In June, more than 4,700 Grand Forks residents filtered through the Alerus Center — and only the Alerus Center — to vote on the future of a downtown’s Arbor Park. It was another sign of the polling consolidation popping up across the state, as voting locations continue a yearslong drop. The move was a first for the city, which had never before held its own single-site election. But in the aftermath of the vote, the debate over the park seemed settled, and Grand Forks leaders were glad to skirt the costs and logistical headache they say can come with polling sites all around town. Then came the lawsuit. A group of about two dozen voters sought to have the election voided, their case stated, in part because using a single-site system was an overreach of city authority.
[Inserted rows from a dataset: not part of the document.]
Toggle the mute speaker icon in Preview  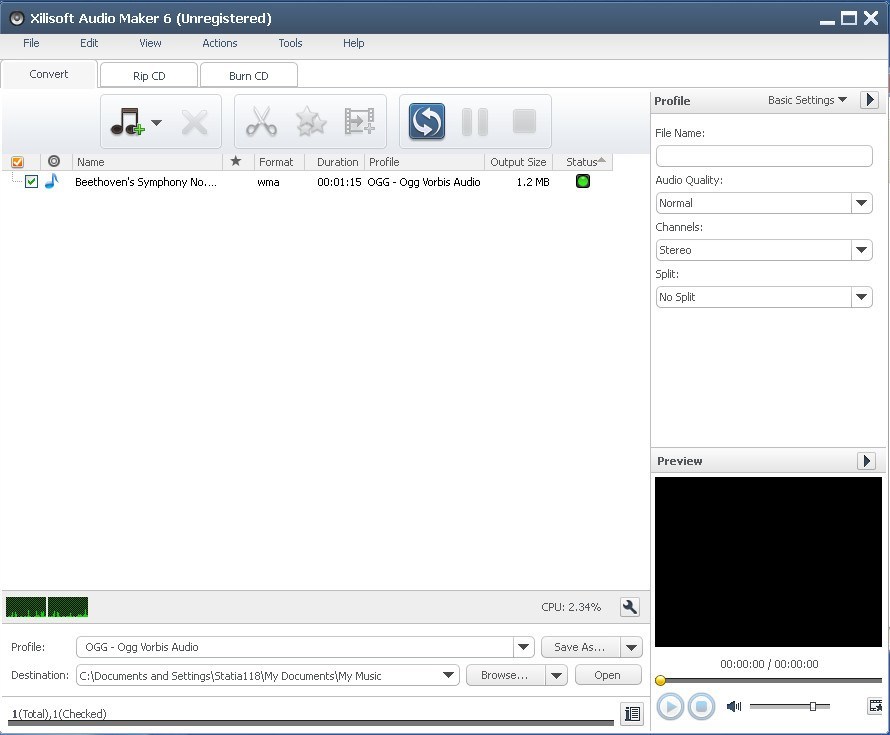point(733,706)
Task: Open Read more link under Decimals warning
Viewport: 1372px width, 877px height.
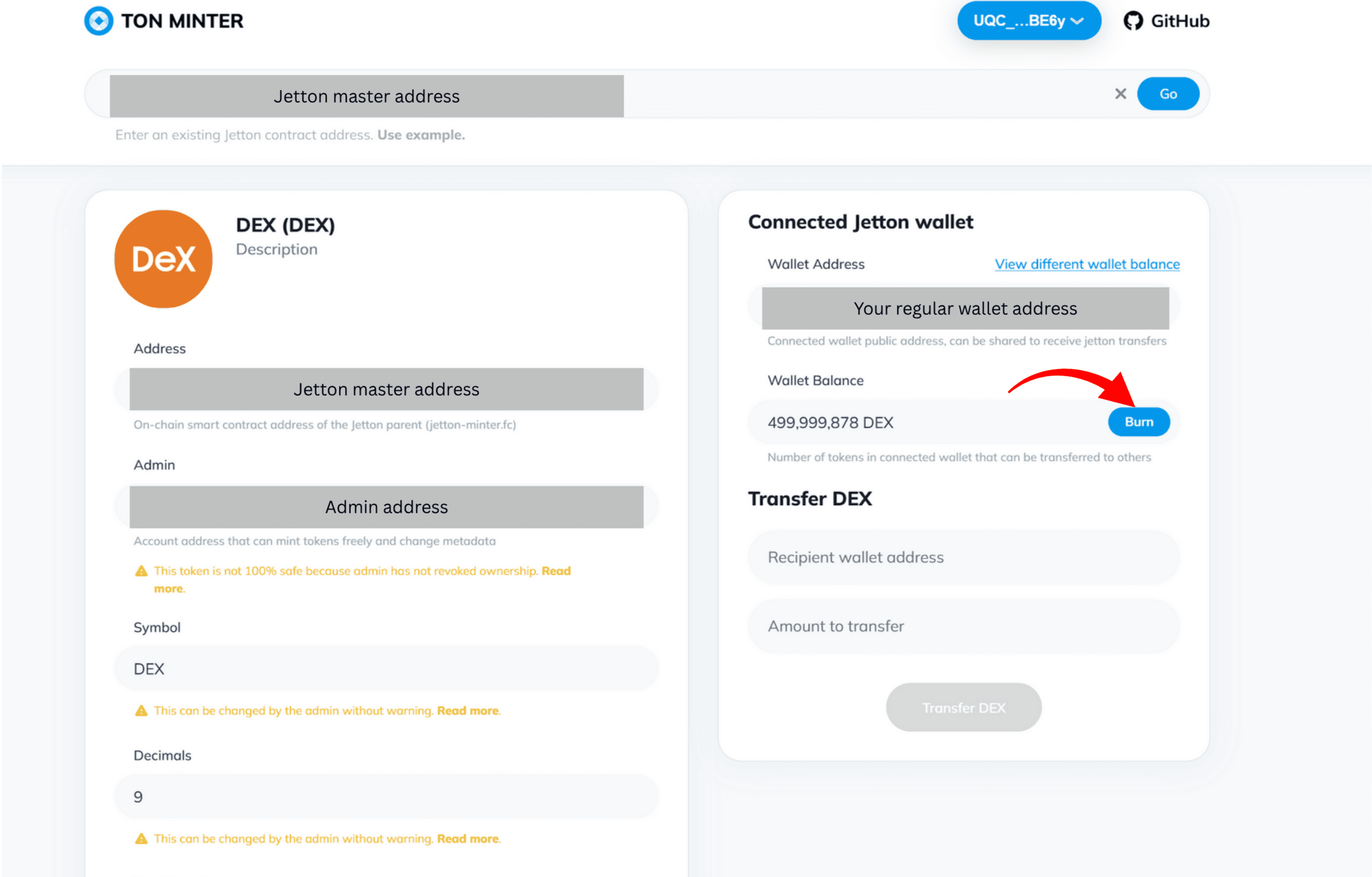Action: point(468,839)
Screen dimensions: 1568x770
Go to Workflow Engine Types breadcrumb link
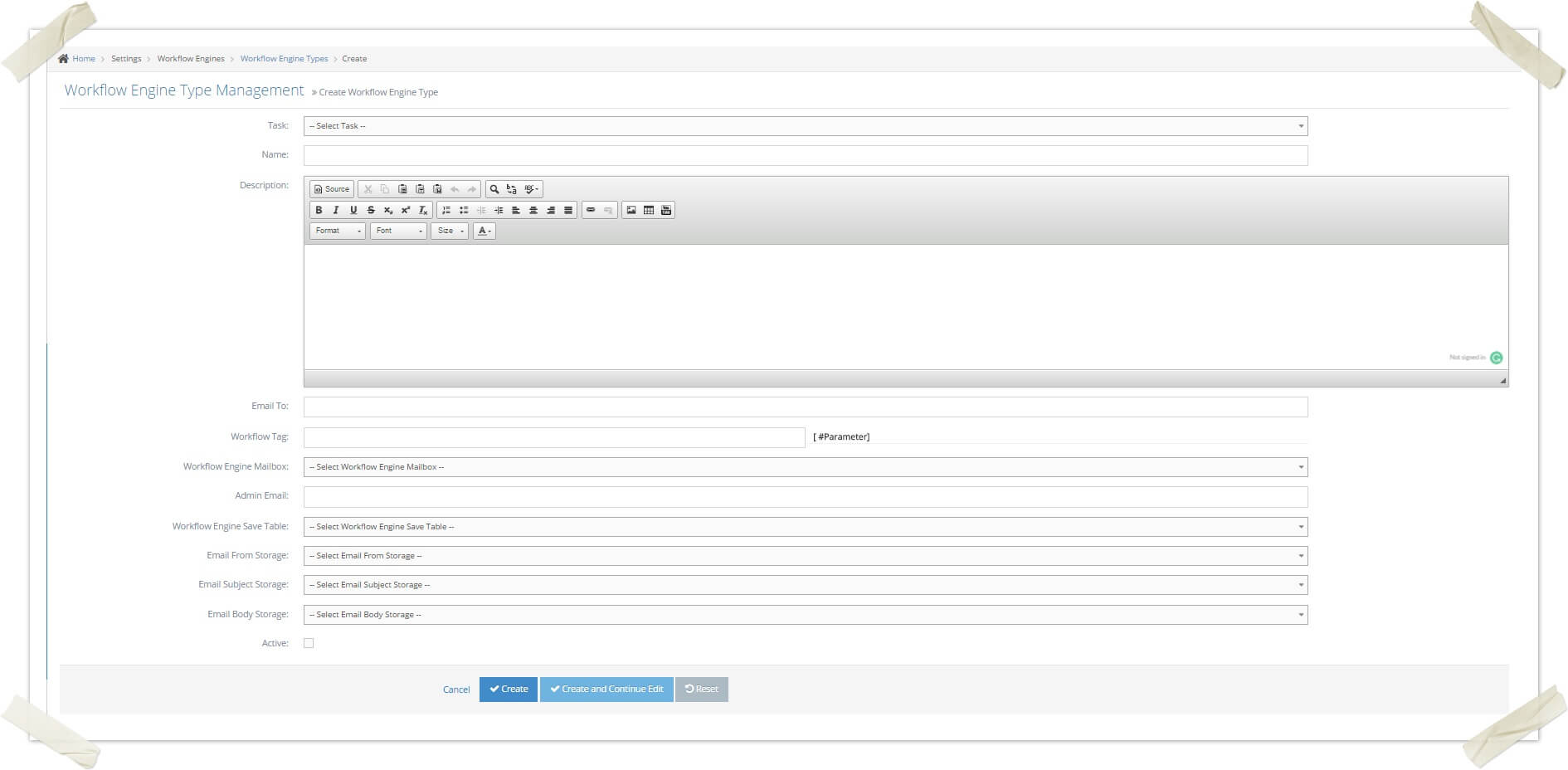[x=284, y=59]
That claim was the result of months of concerns that the new system and its lower number of voting locations would reduce turnout and potentially change the election’s results.
Henry Howe, the voters’ lawyer, later said in court that the city tried to “stack the deck.” The suit is pending on appeal to the North Dakota Supreme Court, and the city’s legal team has denied wrongdoing.
But state voting data show precincts have been falling for decades, with 1,235 precincts in the 1980 presidential election and just 432 in 2016 — an indication that polling sites have followed suit. Those numbers are consistent with staffing, budgetary and logistical concerns expressed by election officials around North Dakota, raising questions of how the state and its voters adapt.